# Challenge:
Show each line of the records that contains the string "dimensions".

# # # # #

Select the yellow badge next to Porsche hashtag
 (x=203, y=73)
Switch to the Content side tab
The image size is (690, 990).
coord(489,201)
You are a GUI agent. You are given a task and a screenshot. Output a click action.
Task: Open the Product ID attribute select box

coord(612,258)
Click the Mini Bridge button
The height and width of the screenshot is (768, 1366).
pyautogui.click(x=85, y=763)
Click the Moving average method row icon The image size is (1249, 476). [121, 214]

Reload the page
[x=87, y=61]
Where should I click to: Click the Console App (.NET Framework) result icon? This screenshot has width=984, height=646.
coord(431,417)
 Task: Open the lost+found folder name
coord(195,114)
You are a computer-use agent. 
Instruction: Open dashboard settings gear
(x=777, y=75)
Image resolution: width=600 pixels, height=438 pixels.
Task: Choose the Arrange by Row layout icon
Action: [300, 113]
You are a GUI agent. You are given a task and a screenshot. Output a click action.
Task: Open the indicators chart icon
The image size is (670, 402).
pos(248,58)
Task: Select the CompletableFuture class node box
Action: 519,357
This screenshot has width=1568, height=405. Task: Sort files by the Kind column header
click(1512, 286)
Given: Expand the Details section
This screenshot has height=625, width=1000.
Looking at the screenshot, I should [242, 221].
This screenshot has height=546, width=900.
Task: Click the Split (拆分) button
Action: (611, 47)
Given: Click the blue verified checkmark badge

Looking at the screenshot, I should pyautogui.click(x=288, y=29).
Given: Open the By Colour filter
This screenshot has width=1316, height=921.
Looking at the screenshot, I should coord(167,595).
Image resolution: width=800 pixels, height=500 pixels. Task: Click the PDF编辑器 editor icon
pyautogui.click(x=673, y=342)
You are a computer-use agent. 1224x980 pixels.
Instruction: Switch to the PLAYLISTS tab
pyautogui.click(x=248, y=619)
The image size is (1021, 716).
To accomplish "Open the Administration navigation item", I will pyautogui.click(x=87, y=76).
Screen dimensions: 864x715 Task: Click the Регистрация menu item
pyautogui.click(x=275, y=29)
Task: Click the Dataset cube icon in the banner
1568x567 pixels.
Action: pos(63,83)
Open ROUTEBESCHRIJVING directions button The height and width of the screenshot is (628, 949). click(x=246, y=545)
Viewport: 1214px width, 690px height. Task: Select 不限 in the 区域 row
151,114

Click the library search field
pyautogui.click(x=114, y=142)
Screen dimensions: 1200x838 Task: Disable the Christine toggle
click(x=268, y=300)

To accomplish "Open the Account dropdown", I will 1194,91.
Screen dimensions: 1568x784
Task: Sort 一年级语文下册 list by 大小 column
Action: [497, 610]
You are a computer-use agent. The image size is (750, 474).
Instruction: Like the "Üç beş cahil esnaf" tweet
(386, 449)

# # # # #

# Solution below:
Screen dimensions: 864x715 Task: Click the Регистрация menu item
Screen dimensions: 1200x838 Task: Disable the Christine toggle
Screen dimensions: 1568x784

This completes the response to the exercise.